Ada
sebagian saudara kita yang memandang orang diluar dakwah ahlus sunnah
adalah saingan mereka. Padahal mereka adalah sasaran dakwah juga bukan
saingan dakwah. Mereka adalah saudara seiman kita. Mereka berhak
medapatkan hak-hak persaudaraan dalam islam. Seharusnya kita
lebih mengasihi dan menyayangi mereka karena mereka punya semangat
membela dan menyebarkan islam hanya saja mereka sudah terlanjur salah
dalam memahami Islam. Mereka tidak seberuntung kita medapatkan anugerah dakwah ahlus sunnah. Contohnya:
◘ dikampus,
ketika bertemu dengan teman-teman yang berdakwah tidak dengan dakwah
ahlus sunnah, maka mukanya sangar, cemberut, tidak mau menyapa dan
tidak membalas salam. Tidak
mau duduk bermejelis dengan mereka dan merasakan suasana kekeluargaan
islami. Dan parahnya, malah dengan orang kafir mereka lebih akrab dan
hangat. Ketahuilah mereka saudara-saudara seiman kita yang lebih patut
mendapat perhatian dan dakwah dari kita. Tidak heran jika
saudara-saudara kita mengatakan,
“Kok kita sesama orang islam saling gontok-gontokan, tapi berbaikan dengan orang kafir”
Allah Ta’ala berfirman:
إِنَّمَا الْمُؤْمِنُونَ إِخْوَةٌ فَأَصْلِحُوا بَيْنَ أَخَوَيْكُمْ وَاتَّقُوا اللَّهَ لَعَلَّكُمْ تُرْحَمُونَ
“Sesungguhnya
orang-orang beriman itu bersaudara. Sebab itu damaikanlah (perbaikilah
hubungan) antara kedua saudaramu itu dan bertakwalah terhadap Allah,
supaya kamu mendapat rahmat.” [Al-Hujurat:10]
◘ dikampung,
ada ustadz /kiayi haji/ tuan guru/ tokoh masyarahat yang berdakwah
tidak dengan dakwah ahlus sunnah. Maka ada sebagian ikhwan-akhwat yang
seolah-olah meremehkan mereka, menganggap mereka aliran sesat, ilmunya
salah dan ngawur, Tidak menghormati mereka. Padahal belum tentu
kita lebih baik dari mereka.
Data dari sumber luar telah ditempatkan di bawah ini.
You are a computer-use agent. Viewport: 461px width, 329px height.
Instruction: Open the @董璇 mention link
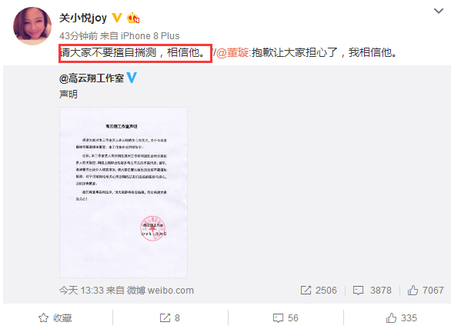tap(233, 52)
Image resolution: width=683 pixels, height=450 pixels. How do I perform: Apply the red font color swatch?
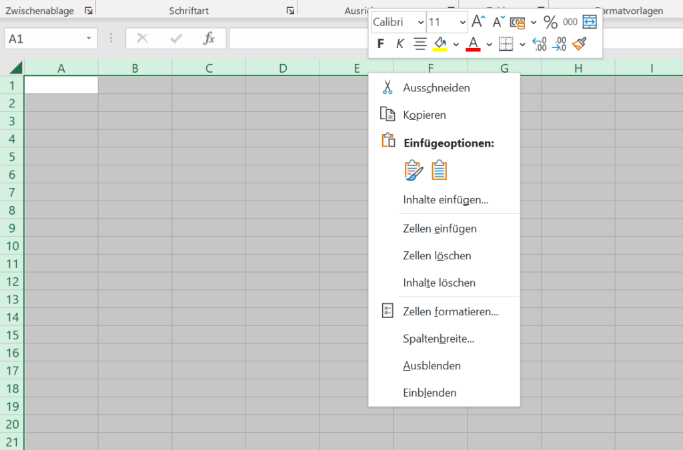473,44
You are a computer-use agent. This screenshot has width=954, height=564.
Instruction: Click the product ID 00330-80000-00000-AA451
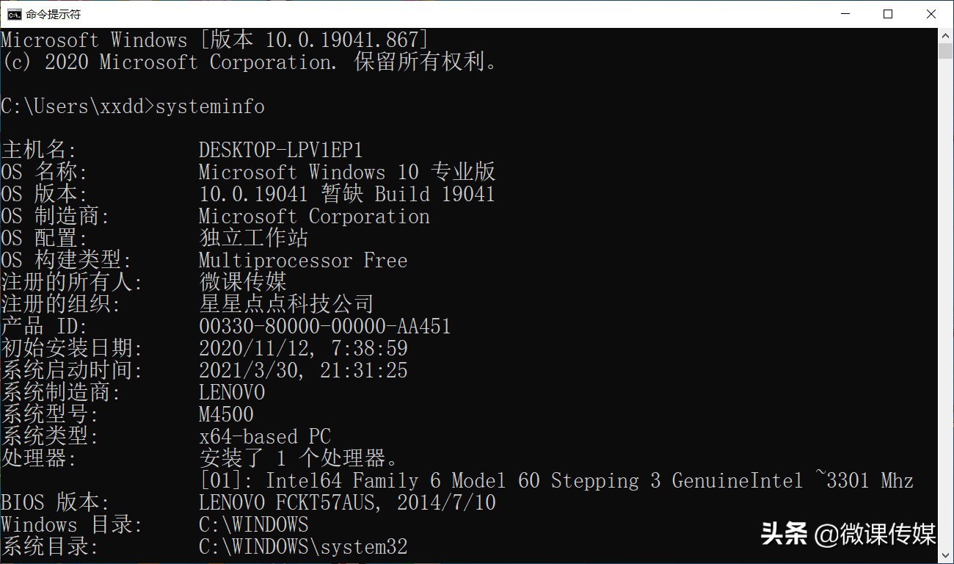tap(325, 326)
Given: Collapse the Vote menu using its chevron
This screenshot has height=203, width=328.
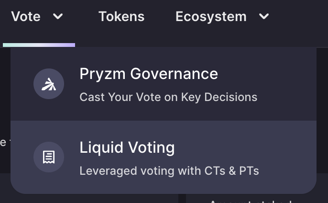Looking at the screenshot, I should click(x=58, y=16).
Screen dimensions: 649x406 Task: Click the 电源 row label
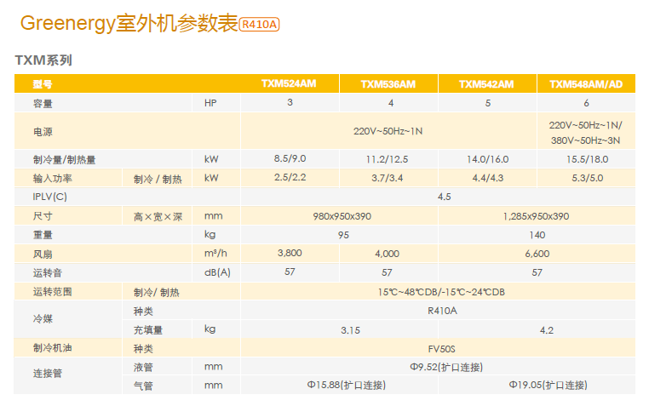coord(43,131)
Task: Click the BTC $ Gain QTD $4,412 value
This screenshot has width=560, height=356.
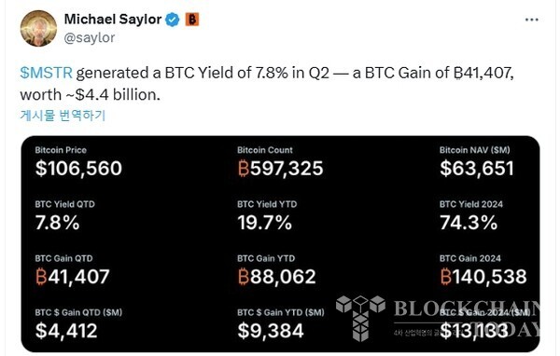Action: [x=66, y=331]
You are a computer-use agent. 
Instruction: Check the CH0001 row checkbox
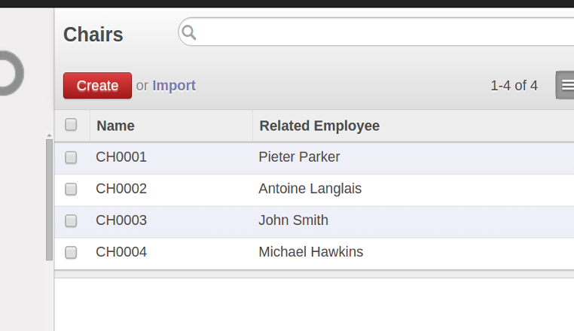pyautogui.click(x=71, y=158)
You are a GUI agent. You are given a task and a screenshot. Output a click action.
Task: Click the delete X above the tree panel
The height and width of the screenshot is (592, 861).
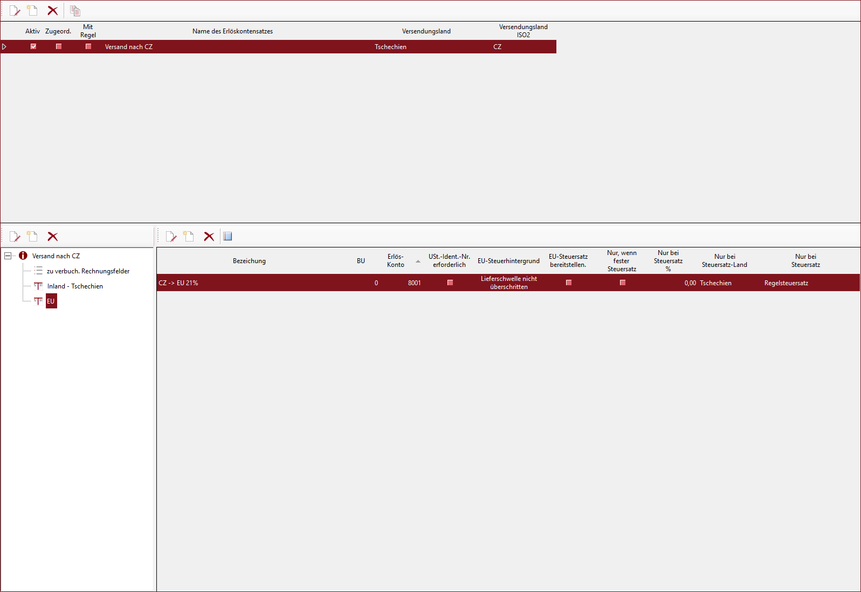point(52,237)
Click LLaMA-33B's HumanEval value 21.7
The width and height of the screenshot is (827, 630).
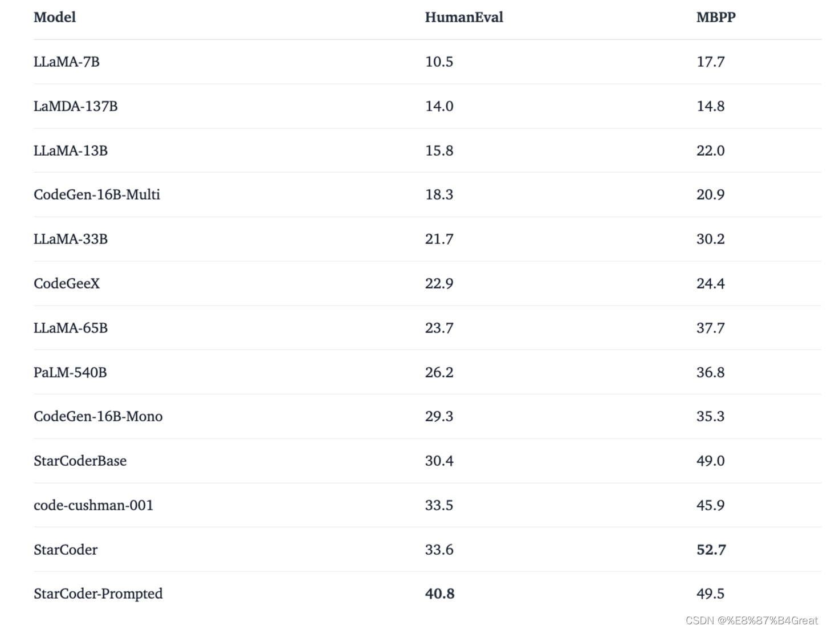click(x=439, y=239)
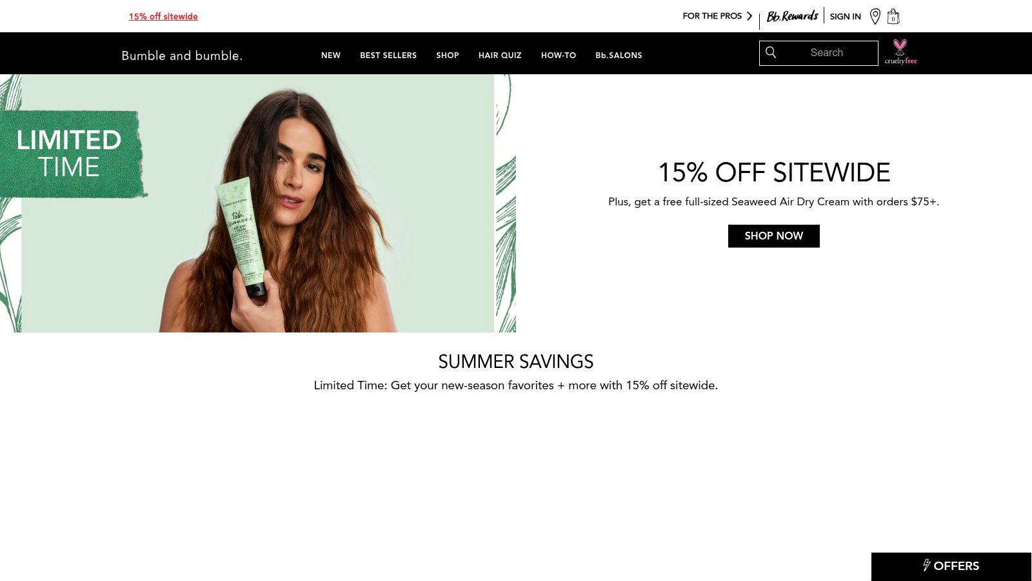Screen dimensions: 1032x581
Task: Click the search magnifier icon
Action: point(771,52)
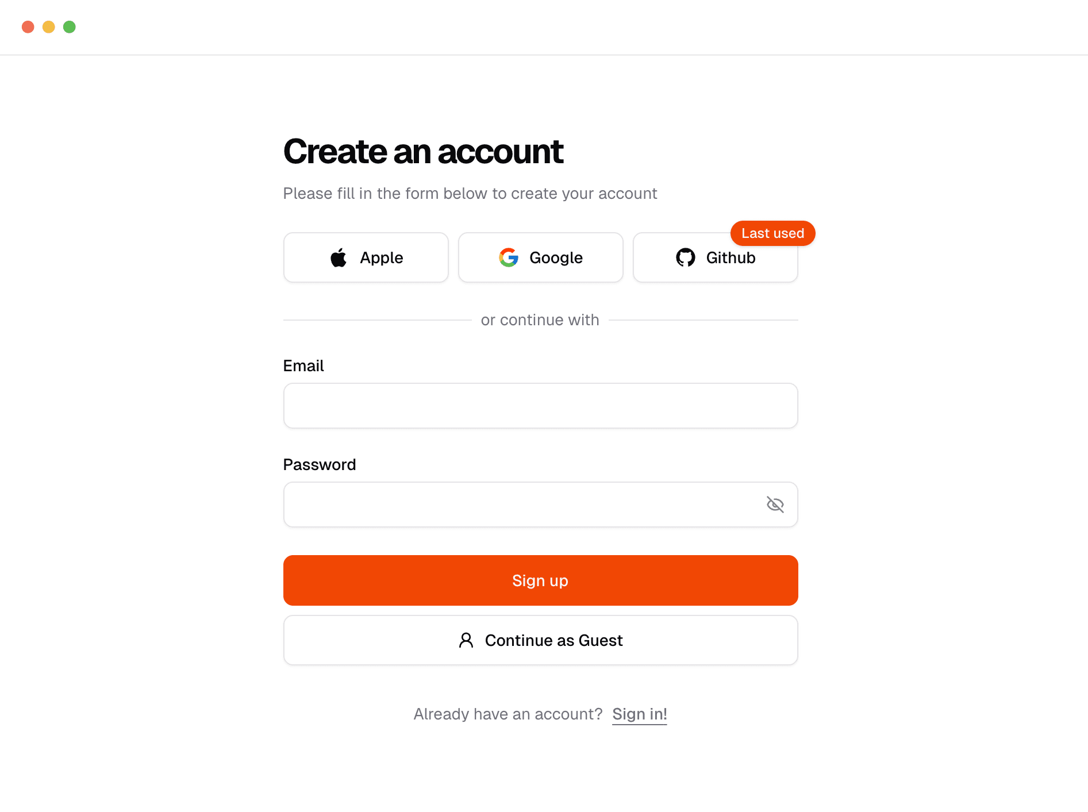Continue as Guest
This screenshot has height=812, width=1088.
point(540,640)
Bisa jadi mereka amalnya sedikit yang
benar tapi sangat ikhlas, mengalahkan amal kita yang –sekiranya benar
insya Allah- tapi tidak ikhlas dan dipenuhi dengan riya’ dan dengan
rasa sombong mampu beramal. Seharusnya
kita memposisikan mereka sesuai dengan posisi mereka, menghormati
mereka dan memilih kata-kata dakwah yang baik dan tidak terkesan
menggurui. Rasulullah shallallahu ‘alaihi wa sallam pernah bersabda memerintahkan agar kita memposisikan manusia sesuai dengan kedudukannya masing-masing. Salah satu penerapan beliau adalah surat beliau kepada raja Romawi Heraklius:
باسم الله الرحمان الرحيم
من محمد رسول الله إلى عظيم الروم
من محمد رسول الله إلى عظيم الروم
“Dengan nama Allah yang Maha Pengasih lagi Maha Penyayang, dari Muhammad utusan Allah kepada pembesar/ tokoh besar Romawi”
Kemudian
jika mereka tidak menerima dakwah kita maka ada sebagian ikhwan-akhwat
yang langsung mengangapnya sebagai musuh. Mereka akan merusak agama
islam, mencap sebagai ahli bid’ah dan syirik dan tahu kaidah
pembid’ahan dan pengkafiran. Padahal mereka tetap saudara kita dan masih berhak mendapatkan hak-hak persaudaraan.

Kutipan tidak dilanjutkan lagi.